In the records below, find the lines that include "Matrix" and copy each.
[Dataset extract Boundary: Start]
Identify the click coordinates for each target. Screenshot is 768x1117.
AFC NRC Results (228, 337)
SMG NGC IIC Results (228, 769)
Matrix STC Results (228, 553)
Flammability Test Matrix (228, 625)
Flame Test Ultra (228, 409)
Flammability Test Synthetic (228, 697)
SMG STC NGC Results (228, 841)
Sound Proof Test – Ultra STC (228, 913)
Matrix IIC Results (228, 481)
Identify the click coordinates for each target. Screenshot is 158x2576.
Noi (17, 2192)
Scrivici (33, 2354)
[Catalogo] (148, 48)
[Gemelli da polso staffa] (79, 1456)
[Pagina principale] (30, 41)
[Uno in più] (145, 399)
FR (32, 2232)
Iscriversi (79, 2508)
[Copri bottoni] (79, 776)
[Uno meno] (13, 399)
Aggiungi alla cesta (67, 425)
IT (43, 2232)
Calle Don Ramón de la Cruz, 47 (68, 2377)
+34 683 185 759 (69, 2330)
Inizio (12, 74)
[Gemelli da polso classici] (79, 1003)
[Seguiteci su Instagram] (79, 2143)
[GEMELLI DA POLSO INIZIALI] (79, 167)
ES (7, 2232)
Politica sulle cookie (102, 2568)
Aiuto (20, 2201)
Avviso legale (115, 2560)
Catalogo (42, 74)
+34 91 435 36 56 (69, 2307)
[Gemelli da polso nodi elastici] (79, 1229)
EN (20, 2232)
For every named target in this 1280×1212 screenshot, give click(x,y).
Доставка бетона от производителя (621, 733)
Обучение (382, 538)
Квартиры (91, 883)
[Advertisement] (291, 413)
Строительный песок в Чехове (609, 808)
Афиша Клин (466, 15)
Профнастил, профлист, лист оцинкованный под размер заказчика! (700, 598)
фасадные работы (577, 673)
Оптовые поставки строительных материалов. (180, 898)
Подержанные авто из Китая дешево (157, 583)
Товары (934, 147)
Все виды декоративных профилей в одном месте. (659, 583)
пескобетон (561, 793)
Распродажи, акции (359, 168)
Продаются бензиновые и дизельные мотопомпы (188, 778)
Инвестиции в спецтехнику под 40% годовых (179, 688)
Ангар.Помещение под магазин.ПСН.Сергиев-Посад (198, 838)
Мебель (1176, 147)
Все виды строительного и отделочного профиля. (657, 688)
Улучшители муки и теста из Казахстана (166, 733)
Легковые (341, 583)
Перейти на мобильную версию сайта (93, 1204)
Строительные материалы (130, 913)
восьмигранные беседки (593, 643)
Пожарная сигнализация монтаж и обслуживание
[Dataset extract Boundary: End]
▶ [Response to the exercise]
Matrix STC Results (228, 553)
Flammability Test Matrix (228, 625)
Matrix IIC Results (228, 481)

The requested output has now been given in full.